Restaurants raising prices, looking for ways to survive winter

The city of Tartu.
The city of Tartu. Source: Ragnar Vutt.

Restaurants have raised their prices to combat high energy costs and are looking for solutions to save money. The Estonian Hotel and Restaurant Association (EKRL) believes there is no big wave of closures.

"Aktuaalne kaamera" reported from Tartu this week to find out how the economic situation has impacted restaurants in Estonia's second biggest city.

Püssirohukelder, which has been operating for over 20 years, received a record electric bill at the start of the month, totaling almost €7,200 for the summer months. While in 2019, electricity made up 1.6 percent of the company's spending, this has risen to almost 6 percent.

Gas will also push up operating costs in the coming months.

"If it continues like this, it won't be easy," said Püssirohukelder's program manager Vaiko Peebo. "I wouldn't like to say that we are closing, I don't want to close, but at the moment I don't see how big places with such bills will last very long."

Additionally, restaurants are being forced to pay higher prices for raw materials. The EKRL believes companies have increased their prices between 15-30 percent, on average, in response.

Cake shop Mandel said it is sometimes impossible to predict what the prices will be in advance and instead they are only discovered on the invoice.

"Such letters are coming from suppliers that, unfortunately, we currently cannot say how much raw material [prices] will rise, that the new price will be clear on the invoice," said owner Anary Roosve, adding it is easy to lose motivation to run a business in these circumstances.

Despite the difficulties, both businesses hope to stay open.

The association said many eateries have reduced their operating hours, for example, closing over lunchtime. Others have reduced their menus.

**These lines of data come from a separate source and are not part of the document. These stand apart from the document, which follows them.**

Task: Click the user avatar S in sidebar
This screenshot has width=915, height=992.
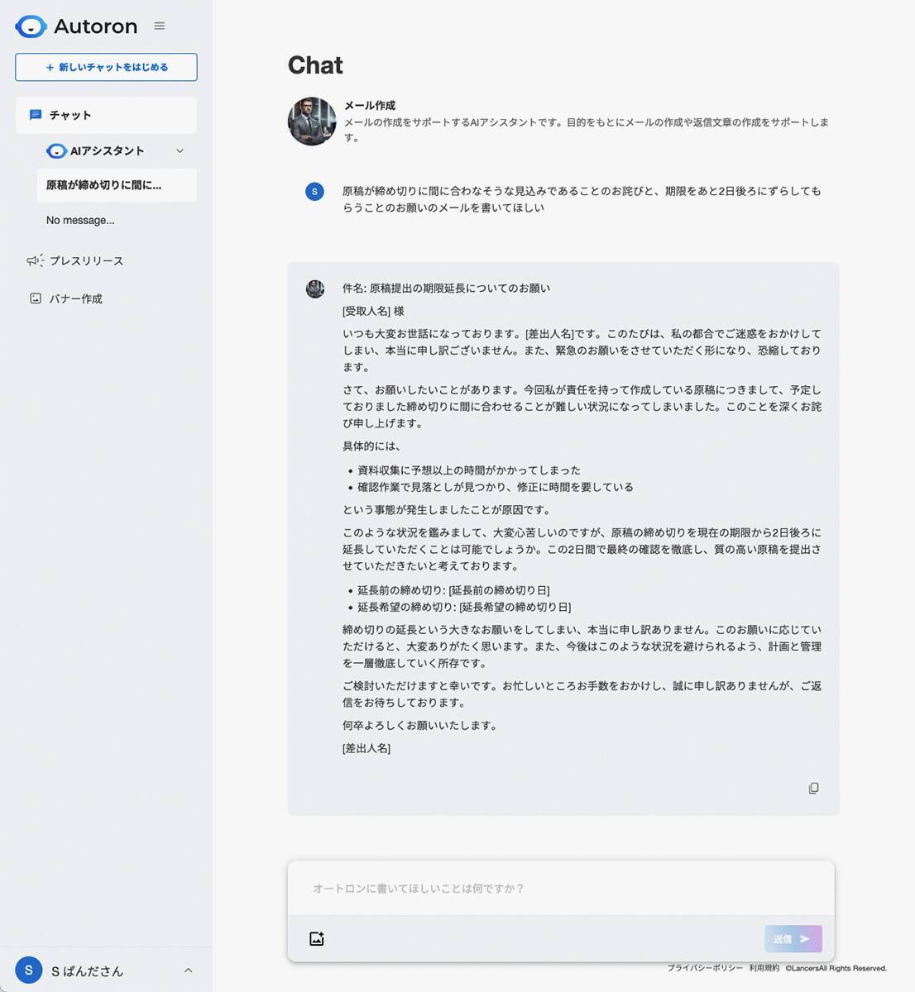Action: 29,971
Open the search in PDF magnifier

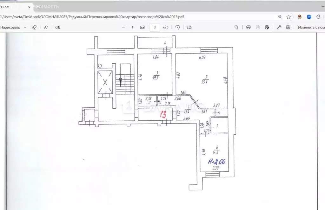click(236, 27)
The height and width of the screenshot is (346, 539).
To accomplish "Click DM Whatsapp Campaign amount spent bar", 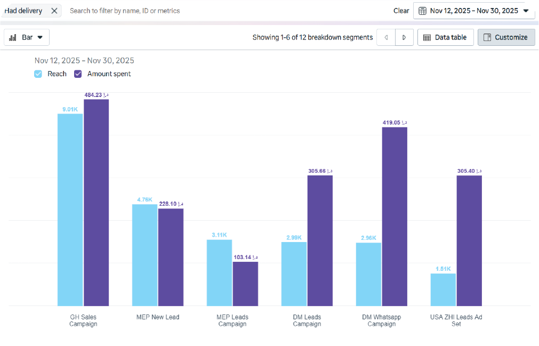I will (x=395, y=216).
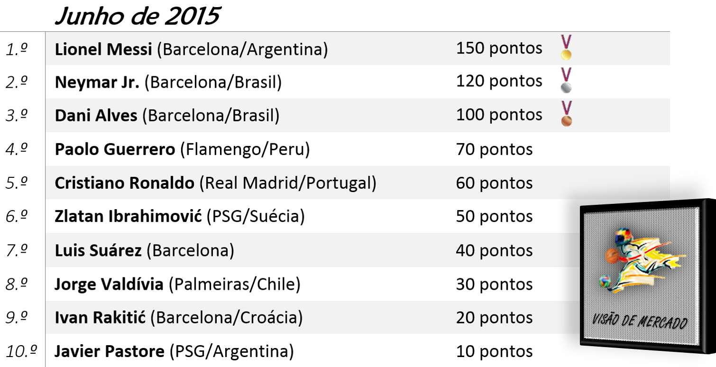This screenshot has height=367, width=716.
Task: Click Lionel Messi's name
Action: [103, 49]
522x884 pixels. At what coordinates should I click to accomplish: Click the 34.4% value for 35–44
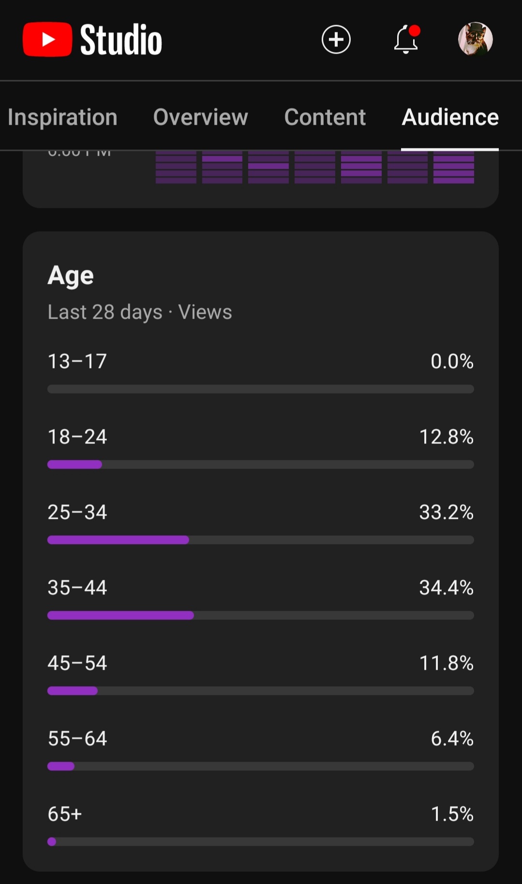(446, 588)
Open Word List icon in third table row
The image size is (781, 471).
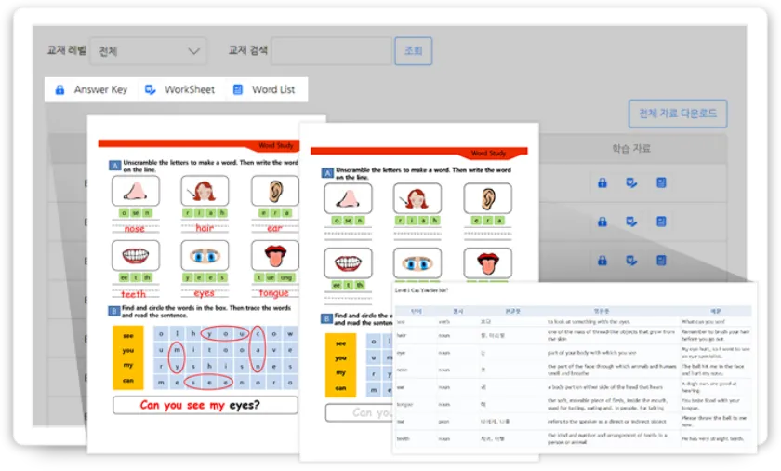click(x=661, y=262)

While Püssirohukelder has already done everything possible to save costs, Mandel plans to use a heater instead of a gas boiler during the winter. It would be much harder to change operating hours.

"I can't bake bread at any other time. Since the demand is in the morning, I cannot bake them depending on when electricity is cheaper. In the meantime, we joked that we could come in and bake cookies at night, so we'll see if this joke becomes a reality," said Roosve.

Ain Käpp, EKRL chairman, said measures need to be taken at the EU level as national subsidies will not mitigate the situation.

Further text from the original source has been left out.